WORK TO COMPLETE:
The answer must be one number: how many lines below contain the word "toolbar".

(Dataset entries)
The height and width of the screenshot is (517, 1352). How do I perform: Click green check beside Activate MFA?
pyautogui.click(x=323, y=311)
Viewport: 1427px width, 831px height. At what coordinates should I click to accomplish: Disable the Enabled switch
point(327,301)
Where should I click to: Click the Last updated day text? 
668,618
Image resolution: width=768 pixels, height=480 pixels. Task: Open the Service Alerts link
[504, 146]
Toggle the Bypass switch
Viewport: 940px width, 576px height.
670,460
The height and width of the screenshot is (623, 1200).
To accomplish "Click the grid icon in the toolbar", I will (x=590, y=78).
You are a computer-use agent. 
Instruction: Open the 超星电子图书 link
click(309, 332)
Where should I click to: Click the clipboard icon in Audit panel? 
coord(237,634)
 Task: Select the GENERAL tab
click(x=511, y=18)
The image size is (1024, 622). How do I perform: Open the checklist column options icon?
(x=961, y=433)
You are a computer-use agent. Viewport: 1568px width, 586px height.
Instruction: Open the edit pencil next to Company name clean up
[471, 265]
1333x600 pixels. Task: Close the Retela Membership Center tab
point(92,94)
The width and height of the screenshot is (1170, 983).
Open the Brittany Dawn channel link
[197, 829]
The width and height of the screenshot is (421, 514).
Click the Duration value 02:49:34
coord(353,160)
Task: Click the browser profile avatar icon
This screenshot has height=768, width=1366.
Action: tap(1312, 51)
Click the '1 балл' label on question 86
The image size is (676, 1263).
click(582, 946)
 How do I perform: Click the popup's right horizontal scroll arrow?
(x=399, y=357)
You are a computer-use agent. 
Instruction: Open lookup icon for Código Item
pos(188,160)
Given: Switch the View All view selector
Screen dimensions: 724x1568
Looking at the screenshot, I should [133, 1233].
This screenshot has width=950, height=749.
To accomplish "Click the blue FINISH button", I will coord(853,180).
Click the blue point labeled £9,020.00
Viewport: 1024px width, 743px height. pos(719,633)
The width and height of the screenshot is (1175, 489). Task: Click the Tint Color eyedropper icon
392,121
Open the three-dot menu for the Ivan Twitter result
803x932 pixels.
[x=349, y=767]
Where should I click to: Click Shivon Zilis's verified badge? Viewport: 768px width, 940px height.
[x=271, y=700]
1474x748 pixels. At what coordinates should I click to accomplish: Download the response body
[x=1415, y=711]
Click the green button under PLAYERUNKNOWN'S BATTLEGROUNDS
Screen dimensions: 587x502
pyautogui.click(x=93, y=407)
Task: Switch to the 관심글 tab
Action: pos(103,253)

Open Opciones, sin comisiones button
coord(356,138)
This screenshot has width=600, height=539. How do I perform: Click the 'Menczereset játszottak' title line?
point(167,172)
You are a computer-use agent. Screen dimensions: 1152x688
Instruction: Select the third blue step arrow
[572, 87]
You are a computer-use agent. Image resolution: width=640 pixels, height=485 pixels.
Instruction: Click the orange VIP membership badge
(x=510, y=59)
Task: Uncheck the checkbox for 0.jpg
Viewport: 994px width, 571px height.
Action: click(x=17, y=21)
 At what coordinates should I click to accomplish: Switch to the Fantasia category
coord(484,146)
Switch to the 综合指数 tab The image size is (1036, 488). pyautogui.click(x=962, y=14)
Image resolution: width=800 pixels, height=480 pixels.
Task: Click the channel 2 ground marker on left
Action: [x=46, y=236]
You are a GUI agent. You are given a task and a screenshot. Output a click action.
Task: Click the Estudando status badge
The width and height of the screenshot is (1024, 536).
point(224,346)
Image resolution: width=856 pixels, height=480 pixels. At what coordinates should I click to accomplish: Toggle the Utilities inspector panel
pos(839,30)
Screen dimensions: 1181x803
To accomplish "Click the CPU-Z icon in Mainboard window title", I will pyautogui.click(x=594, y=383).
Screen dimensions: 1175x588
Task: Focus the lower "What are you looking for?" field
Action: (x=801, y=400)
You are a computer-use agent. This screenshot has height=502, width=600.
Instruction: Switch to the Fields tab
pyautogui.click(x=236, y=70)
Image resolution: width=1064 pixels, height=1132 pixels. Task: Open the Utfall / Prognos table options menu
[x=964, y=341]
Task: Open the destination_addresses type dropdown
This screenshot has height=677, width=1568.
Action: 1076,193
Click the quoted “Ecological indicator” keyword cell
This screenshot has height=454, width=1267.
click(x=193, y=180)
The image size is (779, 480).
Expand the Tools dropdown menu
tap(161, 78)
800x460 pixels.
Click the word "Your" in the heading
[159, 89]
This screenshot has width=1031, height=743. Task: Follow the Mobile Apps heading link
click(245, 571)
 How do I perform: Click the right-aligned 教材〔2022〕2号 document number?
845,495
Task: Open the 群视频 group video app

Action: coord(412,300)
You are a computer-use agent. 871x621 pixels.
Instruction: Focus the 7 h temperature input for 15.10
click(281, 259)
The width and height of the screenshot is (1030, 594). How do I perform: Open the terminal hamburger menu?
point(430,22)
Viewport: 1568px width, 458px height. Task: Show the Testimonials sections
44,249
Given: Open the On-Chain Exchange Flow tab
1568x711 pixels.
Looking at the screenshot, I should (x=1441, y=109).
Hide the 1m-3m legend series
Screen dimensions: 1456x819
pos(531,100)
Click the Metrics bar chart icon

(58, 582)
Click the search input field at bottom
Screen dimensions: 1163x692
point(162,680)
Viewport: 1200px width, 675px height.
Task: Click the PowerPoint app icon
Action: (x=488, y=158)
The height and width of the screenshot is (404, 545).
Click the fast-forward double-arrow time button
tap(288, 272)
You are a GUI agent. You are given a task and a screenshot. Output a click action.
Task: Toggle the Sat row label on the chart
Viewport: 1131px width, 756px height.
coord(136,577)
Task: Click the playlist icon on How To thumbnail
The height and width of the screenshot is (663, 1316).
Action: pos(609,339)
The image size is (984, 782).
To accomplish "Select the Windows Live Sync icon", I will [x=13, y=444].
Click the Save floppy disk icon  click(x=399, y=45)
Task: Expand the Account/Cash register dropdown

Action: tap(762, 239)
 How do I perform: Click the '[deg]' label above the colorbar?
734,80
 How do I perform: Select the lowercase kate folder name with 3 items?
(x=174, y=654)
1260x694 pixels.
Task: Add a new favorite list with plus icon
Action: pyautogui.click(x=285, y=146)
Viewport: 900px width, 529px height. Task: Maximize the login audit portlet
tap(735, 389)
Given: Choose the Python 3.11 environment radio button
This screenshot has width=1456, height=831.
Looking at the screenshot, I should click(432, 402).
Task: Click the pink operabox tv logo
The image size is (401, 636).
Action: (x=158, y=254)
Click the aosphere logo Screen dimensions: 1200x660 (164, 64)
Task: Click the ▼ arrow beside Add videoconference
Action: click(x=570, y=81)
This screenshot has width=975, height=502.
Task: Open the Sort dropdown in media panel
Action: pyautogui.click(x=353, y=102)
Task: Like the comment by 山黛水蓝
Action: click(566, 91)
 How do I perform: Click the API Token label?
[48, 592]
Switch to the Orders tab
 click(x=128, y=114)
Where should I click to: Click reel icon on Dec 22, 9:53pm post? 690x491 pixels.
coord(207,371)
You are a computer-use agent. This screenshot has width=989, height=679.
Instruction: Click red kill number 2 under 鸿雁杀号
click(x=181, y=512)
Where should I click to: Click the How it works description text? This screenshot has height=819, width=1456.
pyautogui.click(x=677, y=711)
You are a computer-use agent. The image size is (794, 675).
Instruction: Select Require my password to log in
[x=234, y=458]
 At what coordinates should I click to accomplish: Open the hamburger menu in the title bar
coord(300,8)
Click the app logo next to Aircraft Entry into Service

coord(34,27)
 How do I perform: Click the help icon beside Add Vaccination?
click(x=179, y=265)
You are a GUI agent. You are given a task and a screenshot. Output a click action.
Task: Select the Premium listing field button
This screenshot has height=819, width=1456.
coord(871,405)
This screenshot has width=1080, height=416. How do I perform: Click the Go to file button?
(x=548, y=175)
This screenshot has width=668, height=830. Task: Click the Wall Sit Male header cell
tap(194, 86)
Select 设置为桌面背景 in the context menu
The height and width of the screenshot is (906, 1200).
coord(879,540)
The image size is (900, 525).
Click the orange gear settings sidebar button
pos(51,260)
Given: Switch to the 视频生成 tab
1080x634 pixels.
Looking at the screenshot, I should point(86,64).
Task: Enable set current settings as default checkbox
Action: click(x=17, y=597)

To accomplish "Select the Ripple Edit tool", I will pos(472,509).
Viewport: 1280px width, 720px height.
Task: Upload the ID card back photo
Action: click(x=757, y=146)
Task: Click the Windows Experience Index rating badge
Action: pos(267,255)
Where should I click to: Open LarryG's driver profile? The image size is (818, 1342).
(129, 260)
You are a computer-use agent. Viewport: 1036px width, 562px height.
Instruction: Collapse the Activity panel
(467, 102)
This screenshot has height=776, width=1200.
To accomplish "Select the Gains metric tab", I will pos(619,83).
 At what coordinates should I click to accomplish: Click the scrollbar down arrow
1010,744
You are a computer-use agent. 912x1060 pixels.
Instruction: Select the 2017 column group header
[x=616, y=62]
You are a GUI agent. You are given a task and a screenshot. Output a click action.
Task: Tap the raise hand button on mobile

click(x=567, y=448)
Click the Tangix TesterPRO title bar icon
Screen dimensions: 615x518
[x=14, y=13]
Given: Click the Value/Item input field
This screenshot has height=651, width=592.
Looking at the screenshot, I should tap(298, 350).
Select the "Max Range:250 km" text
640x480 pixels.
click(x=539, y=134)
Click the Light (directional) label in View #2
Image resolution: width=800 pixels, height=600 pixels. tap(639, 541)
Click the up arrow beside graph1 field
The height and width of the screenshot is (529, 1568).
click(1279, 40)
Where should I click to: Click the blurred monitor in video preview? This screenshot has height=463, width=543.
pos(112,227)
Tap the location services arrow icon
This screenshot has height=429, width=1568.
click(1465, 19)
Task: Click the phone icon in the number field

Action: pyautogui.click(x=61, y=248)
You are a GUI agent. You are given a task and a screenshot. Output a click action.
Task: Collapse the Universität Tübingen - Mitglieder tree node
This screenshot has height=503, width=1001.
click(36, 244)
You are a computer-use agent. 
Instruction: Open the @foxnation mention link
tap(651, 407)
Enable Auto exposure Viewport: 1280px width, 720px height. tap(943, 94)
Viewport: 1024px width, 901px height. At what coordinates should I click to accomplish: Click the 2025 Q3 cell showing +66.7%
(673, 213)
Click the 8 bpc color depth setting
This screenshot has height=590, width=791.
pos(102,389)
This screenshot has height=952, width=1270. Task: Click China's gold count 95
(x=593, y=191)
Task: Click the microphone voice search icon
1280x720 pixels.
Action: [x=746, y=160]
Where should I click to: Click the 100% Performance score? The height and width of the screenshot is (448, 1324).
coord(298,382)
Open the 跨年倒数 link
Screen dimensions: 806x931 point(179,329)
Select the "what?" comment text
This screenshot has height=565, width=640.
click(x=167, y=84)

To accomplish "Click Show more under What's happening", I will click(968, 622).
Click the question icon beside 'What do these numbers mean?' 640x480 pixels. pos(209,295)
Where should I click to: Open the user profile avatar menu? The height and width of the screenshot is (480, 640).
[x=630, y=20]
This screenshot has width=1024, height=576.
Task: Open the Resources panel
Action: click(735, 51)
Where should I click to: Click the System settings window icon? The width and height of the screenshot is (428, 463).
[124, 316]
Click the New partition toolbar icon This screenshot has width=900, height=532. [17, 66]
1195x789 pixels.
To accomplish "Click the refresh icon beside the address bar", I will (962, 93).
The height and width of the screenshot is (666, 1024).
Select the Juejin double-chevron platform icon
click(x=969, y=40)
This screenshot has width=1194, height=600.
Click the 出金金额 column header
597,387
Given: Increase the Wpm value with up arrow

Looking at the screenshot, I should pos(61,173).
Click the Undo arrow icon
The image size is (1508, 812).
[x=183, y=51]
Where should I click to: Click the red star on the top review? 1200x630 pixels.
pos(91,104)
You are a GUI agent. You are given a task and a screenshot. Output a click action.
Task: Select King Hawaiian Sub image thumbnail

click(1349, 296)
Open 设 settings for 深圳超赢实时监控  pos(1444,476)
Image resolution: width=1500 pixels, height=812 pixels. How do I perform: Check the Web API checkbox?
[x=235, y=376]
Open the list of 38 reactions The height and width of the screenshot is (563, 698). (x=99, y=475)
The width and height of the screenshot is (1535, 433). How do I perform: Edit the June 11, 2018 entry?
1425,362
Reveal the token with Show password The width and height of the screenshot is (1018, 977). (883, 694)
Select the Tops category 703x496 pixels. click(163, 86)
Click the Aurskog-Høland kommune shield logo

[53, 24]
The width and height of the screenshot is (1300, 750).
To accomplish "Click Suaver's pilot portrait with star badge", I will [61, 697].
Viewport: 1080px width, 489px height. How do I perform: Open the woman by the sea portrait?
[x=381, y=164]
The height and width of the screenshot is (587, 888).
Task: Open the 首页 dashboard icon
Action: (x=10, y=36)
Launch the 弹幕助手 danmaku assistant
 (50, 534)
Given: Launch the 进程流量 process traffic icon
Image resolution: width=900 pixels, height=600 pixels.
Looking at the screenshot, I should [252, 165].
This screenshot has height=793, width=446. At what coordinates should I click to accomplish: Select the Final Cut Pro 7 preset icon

WRITTEN SOLUTION:
2